Faustino escreve sobre Fanon ter se alistado junto aos seus amigos de infância ao
Exército Francês de Libertação, uma parte antinazista do exército francês. Após um período
de preparo militar da Dominica ele vai para o front na Europa, junto aos franceses brancos.
Após passar quase dois anos na guerra, Fanon retorna à Martinica em 1945 após ter sido
ferido em combate, sendo promovido a Cabo e sendo condecorado. Após o seu retorno,
Fanon se junta a Aimé Césaire e na sua campanha política como prefeito de Fort-de-France
pelo Partido Comunista. Porém, por mais que houvesse relações entre os pensamentos de
Fanon e Césaire, os dois se diferenciam fortemente nas perspectivas sobre o movimento da
negritude. Fanon acreditava que: “A negritude tem o mérito de ser a antítese afetiva do
racismo branco, mas por vezes esbarra na visão racializada que o branco criou.” O autor
também destaca as falas que Fanon fazia em congressos contra o racismo e que abordavam
temas sobre cultura. Faustino diz que Fanon era amplamente conhecido pelas suas críticas ao
movimento da negritude, ele também considerava o racismo como elemento cultural.

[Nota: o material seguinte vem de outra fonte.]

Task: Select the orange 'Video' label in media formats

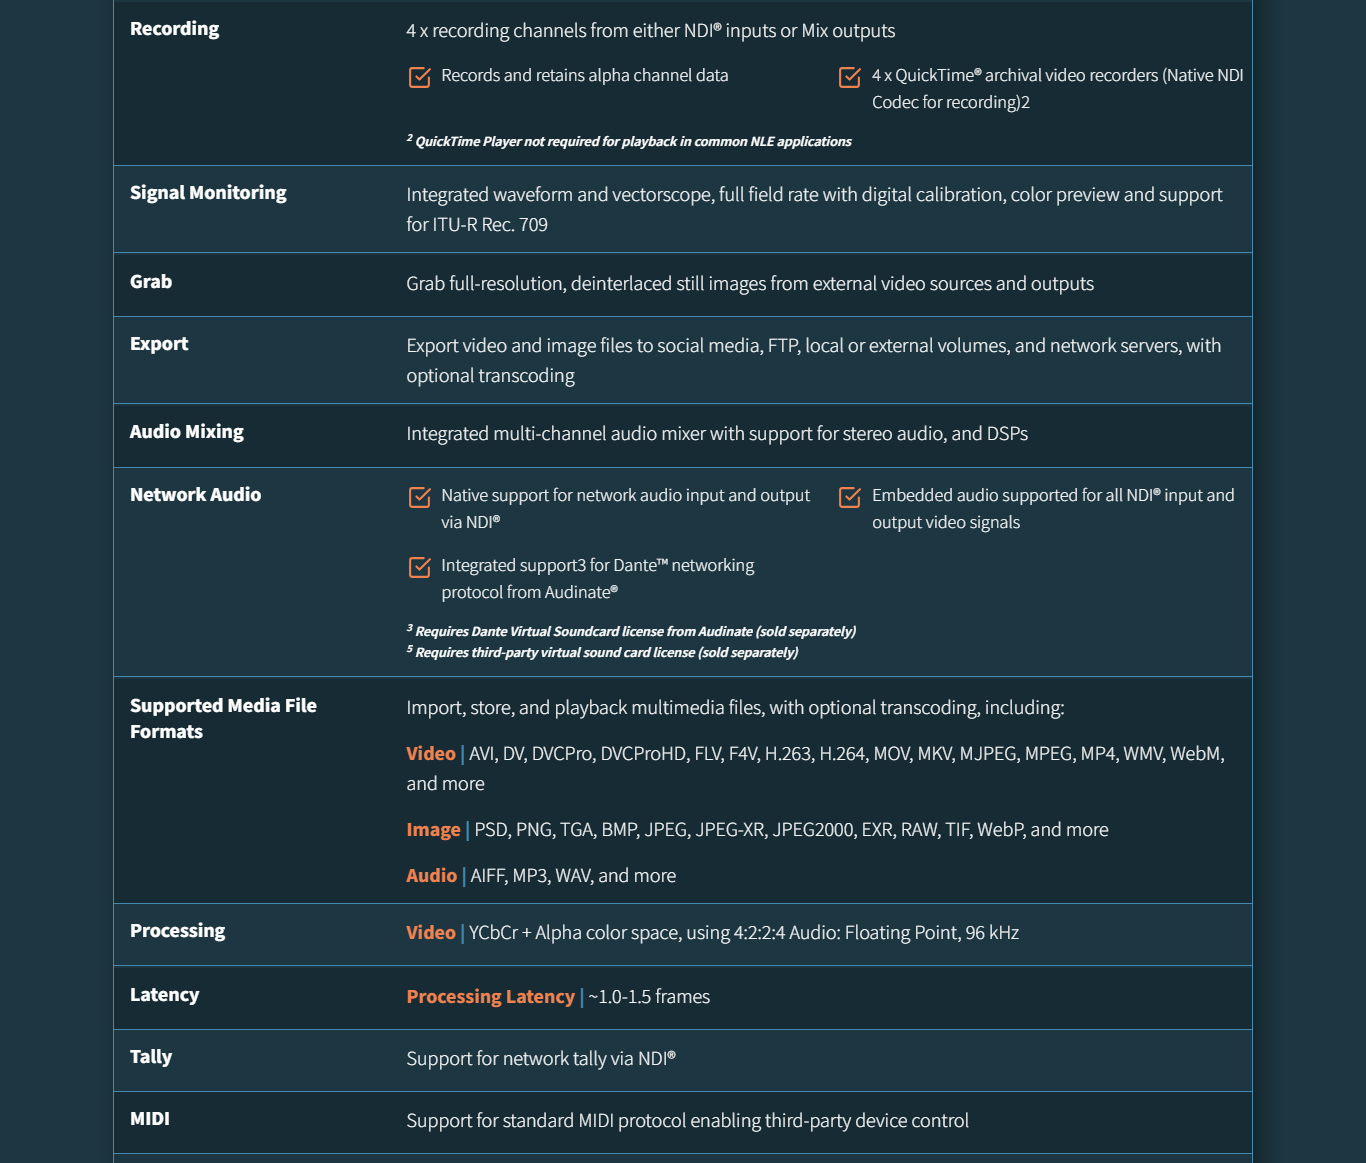Action: [431, 754]
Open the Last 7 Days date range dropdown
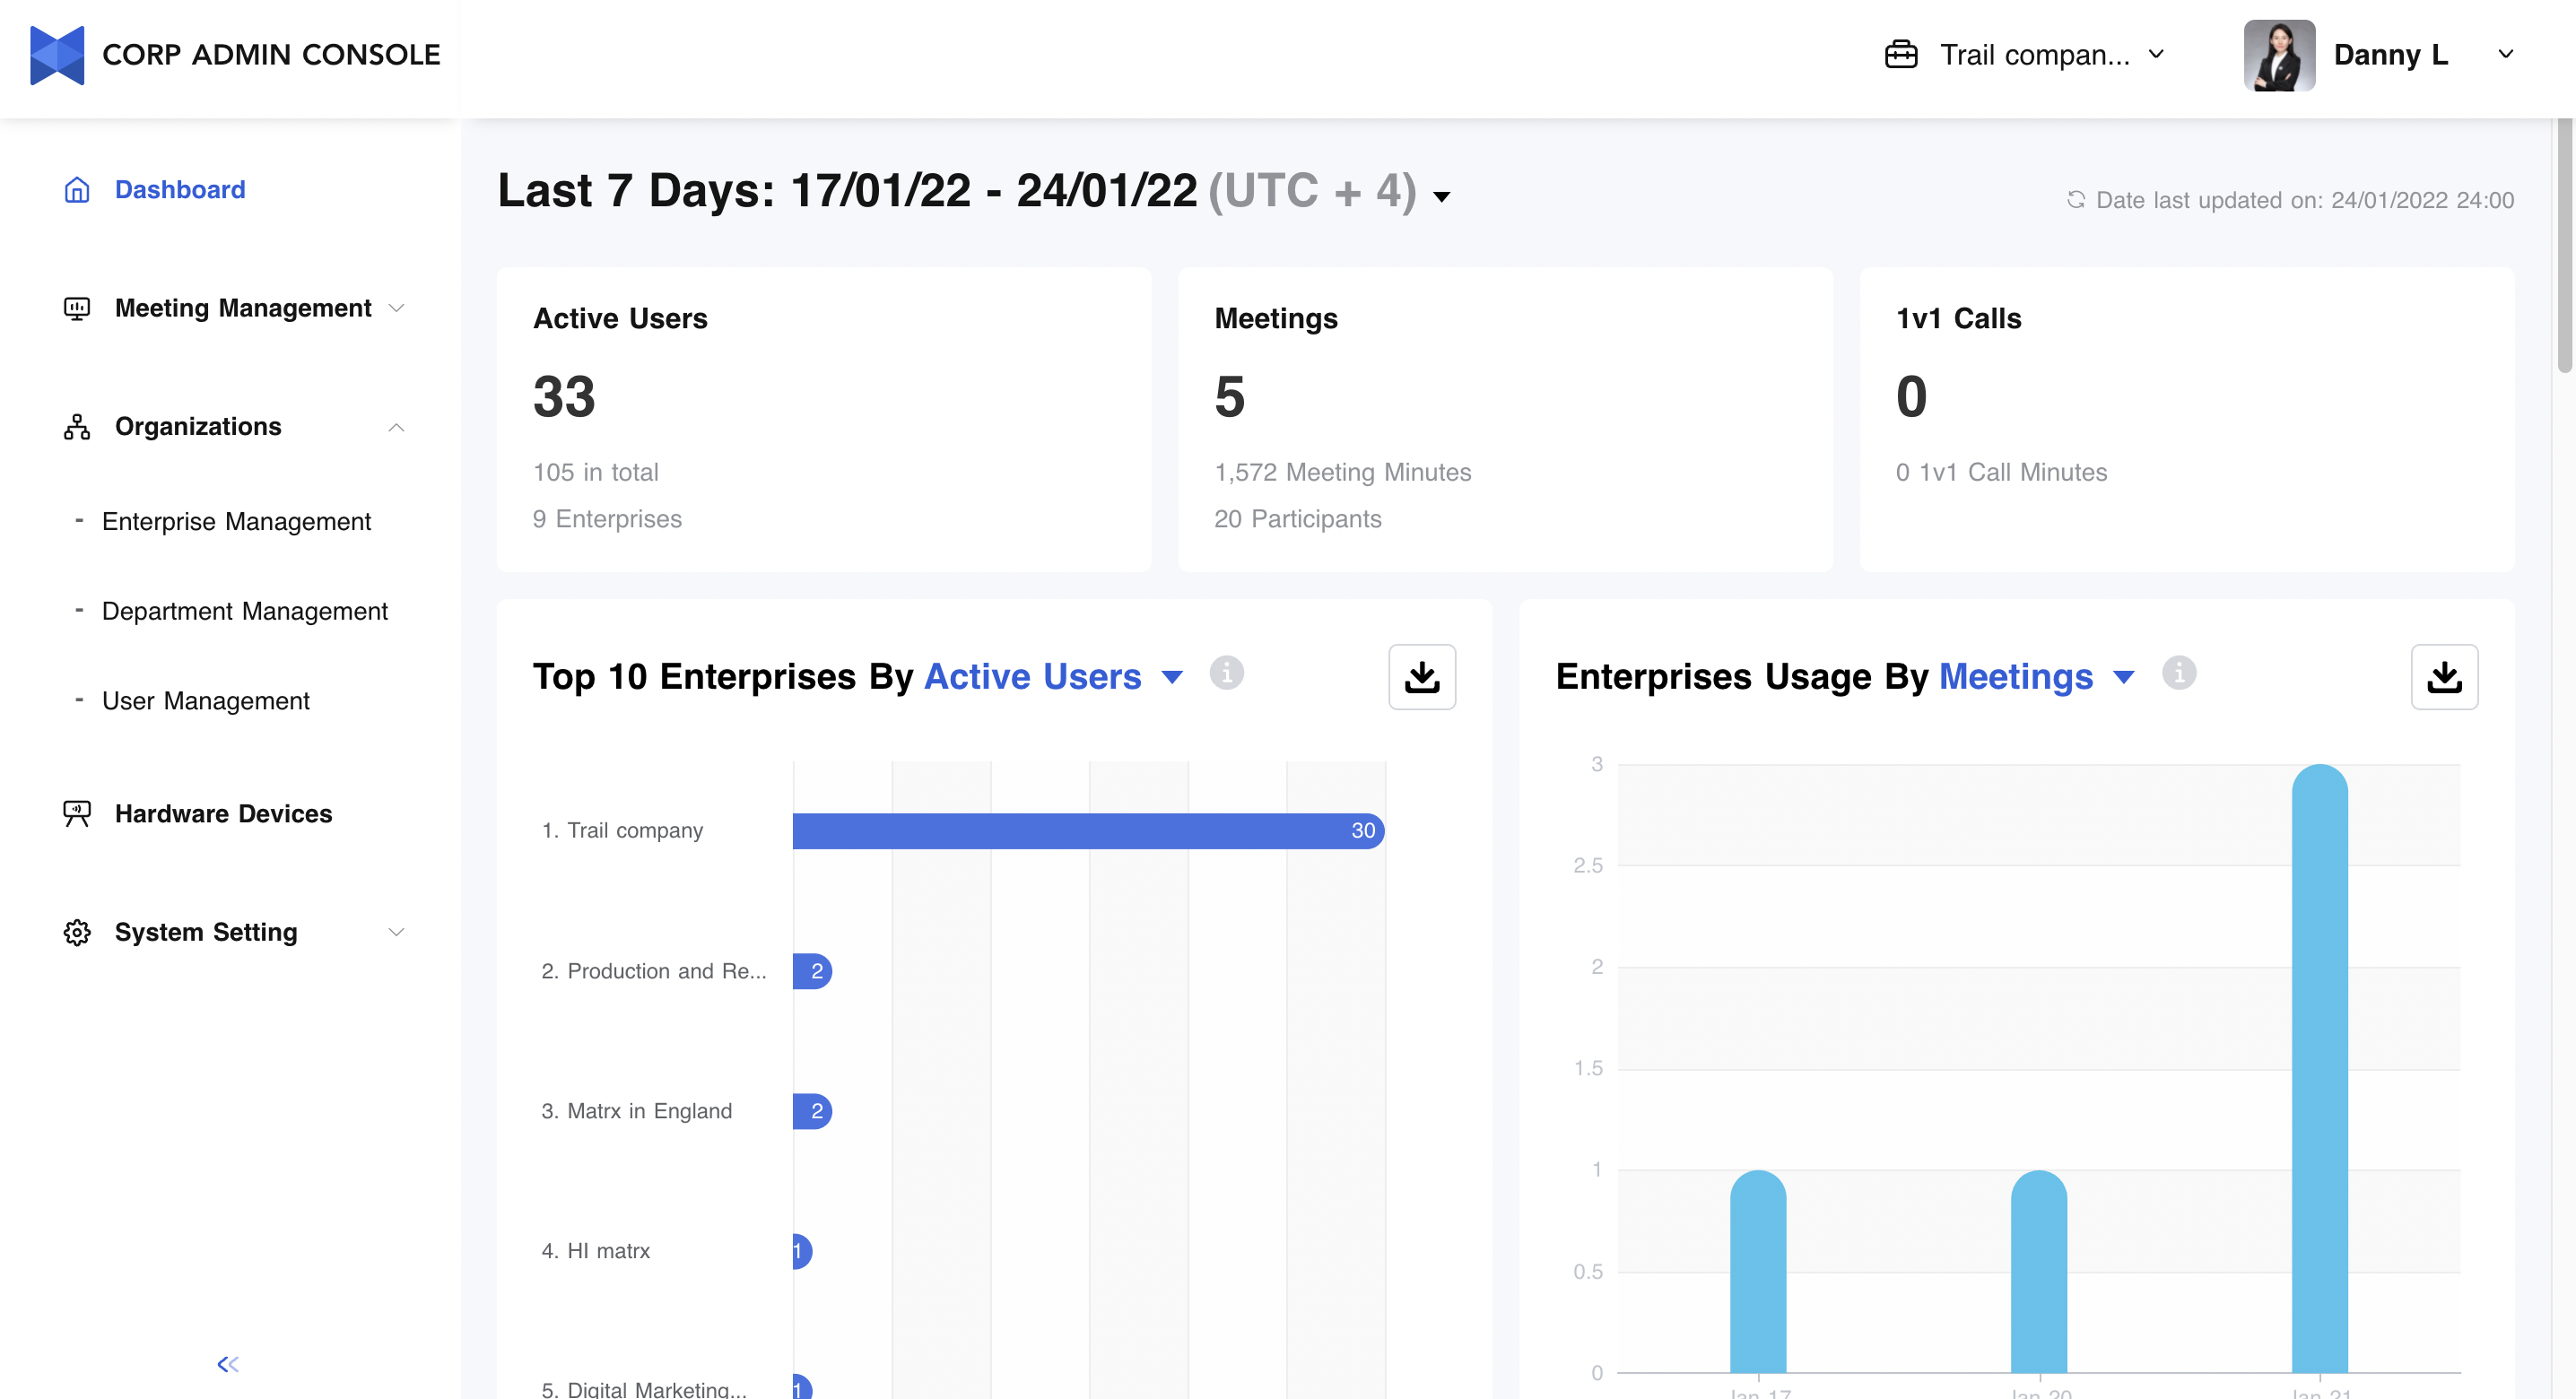Screen dimensions: 2576x1399 pos(1441,196)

Para mim, a partir dos capítulos em que li, Faustino faz um trabalho sucinto e bem
elaborado sobre a vida de Fanon, um livro de leitura fácil e rápida. Entendi como assuntos
principais a narrativa sobre a vida e a trajetória de Fanon, sua infância, sua convivência com a
sua família, os lugares em que ele estudou, sua relação com as pessoas, sua vida pessoal e
suas ideias. Também, de forma teórica a forma em que as obras de Fanon foram e continuam
sendo importantes no mundo contemporâneo, uma vez que, expressa como a cultura europeia
é ideologicamente apresentada como algo universal e modelo para todos. Frantz Fanon nos
mostra que o povo negro não pode ser obrigado a abrir mão de sua cultura, subjetividade e
individualidade para se aproximar do mundo do colonizador, trata-se de mostrar que há
possibilidade de encontrar outras maneiras de ser humano que não seja sendo branco.